Penn State’s Sandusky Report Set To Be Released
By Jim Melwert
PHILADELPHIA (CBS) — The results of Penn State’s internal investigation into the Jerry Sandusky sex abuse scandal were set to be released Thursday morning.
The investigation, led by former federal judge and FBI director Louis Freeh, interviewed hundreds of people to learn what Penn State officials did or didn’t do after allegations against Sandusky began surfacing about 14 years ago.
Sandusky was convicted on 45 criminal counts in June.
Among those scouring the report when it comes out at 9 a.m. will be attorney Tom Kline who represents one of the victims who testified against Sandusky that he was assaulted in a Penn State Locker room.
“Specifically we will look to see if it addresses the many issues that remain unaddressed in this matter,” Kline says. “Including the 1998 so-called resignation of Mr.

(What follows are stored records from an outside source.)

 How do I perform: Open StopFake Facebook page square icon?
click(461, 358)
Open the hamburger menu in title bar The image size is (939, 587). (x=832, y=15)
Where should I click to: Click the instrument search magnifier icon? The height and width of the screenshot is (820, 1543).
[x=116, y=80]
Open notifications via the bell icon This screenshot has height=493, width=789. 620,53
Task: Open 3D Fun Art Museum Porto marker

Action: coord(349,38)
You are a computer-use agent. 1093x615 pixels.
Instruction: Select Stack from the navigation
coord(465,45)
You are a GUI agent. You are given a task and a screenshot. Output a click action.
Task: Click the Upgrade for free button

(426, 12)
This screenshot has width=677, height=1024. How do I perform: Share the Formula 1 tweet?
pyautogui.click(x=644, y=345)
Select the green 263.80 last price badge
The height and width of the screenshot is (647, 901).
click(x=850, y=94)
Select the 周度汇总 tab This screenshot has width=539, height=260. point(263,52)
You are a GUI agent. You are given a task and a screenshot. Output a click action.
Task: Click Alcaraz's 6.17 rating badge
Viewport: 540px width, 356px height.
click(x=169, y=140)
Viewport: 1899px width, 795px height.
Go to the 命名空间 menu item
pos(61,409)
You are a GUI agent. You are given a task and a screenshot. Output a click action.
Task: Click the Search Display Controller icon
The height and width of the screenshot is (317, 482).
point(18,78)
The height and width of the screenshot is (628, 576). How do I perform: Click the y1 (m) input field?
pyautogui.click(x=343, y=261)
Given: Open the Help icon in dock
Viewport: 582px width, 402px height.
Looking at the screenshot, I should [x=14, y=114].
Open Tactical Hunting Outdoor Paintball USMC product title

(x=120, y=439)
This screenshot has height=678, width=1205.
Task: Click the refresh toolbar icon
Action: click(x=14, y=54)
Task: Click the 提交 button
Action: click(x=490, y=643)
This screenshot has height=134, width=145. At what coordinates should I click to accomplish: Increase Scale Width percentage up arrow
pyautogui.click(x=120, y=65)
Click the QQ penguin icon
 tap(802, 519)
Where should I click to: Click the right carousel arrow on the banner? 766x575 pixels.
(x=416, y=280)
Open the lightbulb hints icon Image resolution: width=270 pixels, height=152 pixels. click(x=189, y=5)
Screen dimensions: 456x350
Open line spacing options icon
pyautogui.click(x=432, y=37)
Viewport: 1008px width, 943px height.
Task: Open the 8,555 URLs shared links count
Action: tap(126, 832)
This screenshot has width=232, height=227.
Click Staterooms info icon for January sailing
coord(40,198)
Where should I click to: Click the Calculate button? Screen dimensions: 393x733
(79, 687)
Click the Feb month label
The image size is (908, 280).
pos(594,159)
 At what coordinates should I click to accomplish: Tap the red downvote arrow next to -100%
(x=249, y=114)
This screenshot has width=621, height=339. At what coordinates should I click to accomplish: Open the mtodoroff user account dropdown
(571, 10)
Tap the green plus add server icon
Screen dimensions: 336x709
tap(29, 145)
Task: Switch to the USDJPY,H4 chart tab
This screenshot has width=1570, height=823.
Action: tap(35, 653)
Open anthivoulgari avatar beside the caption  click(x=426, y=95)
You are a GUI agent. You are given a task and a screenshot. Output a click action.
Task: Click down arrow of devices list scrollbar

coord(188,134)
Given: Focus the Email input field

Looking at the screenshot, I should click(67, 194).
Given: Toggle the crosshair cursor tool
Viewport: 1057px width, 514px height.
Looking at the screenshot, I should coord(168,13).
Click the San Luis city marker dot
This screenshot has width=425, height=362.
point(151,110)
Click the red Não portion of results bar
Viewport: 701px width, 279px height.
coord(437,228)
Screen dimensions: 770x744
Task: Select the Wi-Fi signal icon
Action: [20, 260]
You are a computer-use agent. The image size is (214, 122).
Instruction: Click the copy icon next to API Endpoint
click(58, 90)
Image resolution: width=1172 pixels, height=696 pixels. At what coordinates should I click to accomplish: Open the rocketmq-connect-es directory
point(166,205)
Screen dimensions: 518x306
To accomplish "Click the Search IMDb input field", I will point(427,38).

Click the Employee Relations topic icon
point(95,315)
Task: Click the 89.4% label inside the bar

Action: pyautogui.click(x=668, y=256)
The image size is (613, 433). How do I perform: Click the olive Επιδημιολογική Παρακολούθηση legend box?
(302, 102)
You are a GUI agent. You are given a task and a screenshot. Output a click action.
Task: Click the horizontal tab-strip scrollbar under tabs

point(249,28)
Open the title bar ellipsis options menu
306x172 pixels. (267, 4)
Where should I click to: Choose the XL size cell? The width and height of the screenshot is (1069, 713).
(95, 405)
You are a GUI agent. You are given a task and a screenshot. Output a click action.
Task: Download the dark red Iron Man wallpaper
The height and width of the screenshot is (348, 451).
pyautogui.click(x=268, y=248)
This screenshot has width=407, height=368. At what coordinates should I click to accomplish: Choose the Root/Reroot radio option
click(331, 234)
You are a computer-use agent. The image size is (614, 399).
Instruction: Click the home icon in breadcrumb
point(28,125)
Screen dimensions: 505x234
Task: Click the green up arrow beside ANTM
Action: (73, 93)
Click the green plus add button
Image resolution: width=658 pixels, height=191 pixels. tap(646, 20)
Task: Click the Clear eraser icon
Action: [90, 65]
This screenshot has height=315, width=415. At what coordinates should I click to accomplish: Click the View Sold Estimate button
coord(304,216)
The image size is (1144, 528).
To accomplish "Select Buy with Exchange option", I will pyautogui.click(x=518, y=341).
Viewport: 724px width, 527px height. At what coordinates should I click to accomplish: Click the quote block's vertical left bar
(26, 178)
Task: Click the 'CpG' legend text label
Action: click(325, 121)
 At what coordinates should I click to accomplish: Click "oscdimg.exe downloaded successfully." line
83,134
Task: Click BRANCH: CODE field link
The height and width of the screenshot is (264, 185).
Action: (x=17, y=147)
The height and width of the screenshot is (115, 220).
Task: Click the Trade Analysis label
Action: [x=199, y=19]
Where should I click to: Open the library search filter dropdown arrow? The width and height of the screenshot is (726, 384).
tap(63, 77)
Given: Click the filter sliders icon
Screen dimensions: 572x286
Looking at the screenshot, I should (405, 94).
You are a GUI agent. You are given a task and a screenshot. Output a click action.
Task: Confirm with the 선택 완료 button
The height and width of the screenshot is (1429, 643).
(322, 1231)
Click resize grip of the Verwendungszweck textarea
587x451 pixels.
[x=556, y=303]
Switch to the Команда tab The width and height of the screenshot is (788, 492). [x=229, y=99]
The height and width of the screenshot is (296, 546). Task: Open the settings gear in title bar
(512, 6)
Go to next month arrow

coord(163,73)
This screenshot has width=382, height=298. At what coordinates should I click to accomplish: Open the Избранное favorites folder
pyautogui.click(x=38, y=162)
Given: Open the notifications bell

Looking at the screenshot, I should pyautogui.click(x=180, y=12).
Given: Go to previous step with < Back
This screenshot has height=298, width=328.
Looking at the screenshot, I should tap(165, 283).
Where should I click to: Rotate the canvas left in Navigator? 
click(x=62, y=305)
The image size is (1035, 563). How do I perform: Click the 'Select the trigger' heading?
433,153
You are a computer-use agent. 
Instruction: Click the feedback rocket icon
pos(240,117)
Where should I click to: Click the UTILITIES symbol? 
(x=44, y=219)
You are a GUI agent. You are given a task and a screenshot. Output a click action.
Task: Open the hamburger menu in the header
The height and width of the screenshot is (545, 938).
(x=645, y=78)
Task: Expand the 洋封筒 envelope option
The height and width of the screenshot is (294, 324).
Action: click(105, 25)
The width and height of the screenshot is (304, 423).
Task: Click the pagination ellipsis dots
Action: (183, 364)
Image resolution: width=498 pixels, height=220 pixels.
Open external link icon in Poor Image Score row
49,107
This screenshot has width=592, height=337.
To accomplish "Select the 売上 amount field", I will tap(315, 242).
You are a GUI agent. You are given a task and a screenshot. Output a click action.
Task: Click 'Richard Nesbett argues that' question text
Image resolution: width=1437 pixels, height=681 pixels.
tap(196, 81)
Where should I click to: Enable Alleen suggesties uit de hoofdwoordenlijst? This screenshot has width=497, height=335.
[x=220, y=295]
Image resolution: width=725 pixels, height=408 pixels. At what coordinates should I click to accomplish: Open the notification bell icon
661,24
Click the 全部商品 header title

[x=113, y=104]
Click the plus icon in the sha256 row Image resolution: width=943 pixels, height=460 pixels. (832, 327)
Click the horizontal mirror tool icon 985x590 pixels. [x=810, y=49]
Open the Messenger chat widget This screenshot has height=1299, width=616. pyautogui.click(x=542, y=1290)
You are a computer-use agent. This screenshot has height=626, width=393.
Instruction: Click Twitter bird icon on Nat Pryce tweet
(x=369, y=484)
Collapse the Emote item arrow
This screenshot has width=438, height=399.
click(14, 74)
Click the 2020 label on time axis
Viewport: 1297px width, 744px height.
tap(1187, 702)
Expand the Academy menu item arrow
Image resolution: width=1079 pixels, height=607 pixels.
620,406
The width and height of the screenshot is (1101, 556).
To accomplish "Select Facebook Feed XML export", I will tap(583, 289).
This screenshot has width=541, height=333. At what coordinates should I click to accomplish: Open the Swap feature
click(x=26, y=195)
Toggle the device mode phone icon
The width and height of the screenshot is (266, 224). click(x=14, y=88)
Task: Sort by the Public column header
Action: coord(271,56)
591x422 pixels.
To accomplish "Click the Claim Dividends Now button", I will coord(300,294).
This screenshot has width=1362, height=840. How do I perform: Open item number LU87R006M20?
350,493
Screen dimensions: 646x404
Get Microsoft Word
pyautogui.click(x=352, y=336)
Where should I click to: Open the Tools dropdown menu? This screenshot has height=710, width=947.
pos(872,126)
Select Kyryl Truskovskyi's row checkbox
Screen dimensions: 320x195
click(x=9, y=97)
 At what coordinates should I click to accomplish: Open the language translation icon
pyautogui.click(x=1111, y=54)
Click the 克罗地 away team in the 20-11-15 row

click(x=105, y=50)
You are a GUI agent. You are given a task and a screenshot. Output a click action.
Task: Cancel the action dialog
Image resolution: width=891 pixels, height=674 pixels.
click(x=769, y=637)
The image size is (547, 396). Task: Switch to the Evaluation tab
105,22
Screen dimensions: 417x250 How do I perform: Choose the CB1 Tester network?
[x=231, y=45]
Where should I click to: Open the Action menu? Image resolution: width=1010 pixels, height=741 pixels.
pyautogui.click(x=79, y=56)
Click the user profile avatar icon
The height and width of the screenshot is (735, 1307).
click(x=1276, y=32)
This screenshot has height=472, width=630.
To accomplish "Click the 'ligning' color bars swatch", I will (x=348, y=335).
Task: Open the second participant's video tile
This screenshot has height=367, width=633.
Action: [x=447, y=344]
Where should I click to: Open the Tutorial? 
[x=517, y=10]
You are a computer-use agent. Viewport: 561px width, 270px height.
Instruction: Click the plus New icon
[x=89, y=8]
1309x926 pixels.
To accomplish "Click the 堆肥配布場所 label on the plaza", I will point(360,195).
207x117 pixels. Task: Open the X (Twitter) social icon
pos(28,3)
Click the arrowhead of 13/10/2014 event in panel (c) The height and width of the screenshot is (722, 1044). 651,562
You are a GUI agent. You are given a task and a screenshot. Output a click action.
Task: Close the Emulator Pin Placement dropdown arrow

Sandusky in the height of his career.”
Kline says he expects the Freeh report will be — in his words — a resource manual and a guide book for him and other lawyers who are looking into this.
Whether or not the Freeh reports alleges there was an intentionally cover-up by the university remains a big question.
A Penn State spokesman declined our request for an interview.
The report is also expected to heavily focus on former coach Joe Paterno.
The investigation — or at least how it’s been handled has been criticized by Paterno’s family. The question the fairness of the report after — they say — leaks of emails and information questions again, in their words, were intended to smear Paterno and other officials.
A letter Paterno wrote less than a month before he died has been made public. In it, he defends the football program, writing, “This is not a football scandal and should not be treated as one.”
Former athletic director Tim Curley and university Vice President Gary Schultz are awaiting trial on charges they lied to a grand jury, and that they failed to report to authorities the assault witnessed by Mike McQueary.
And, the NCAA is still reviewing the matter, saying it will decide on whether to take action at the “appropriate time.”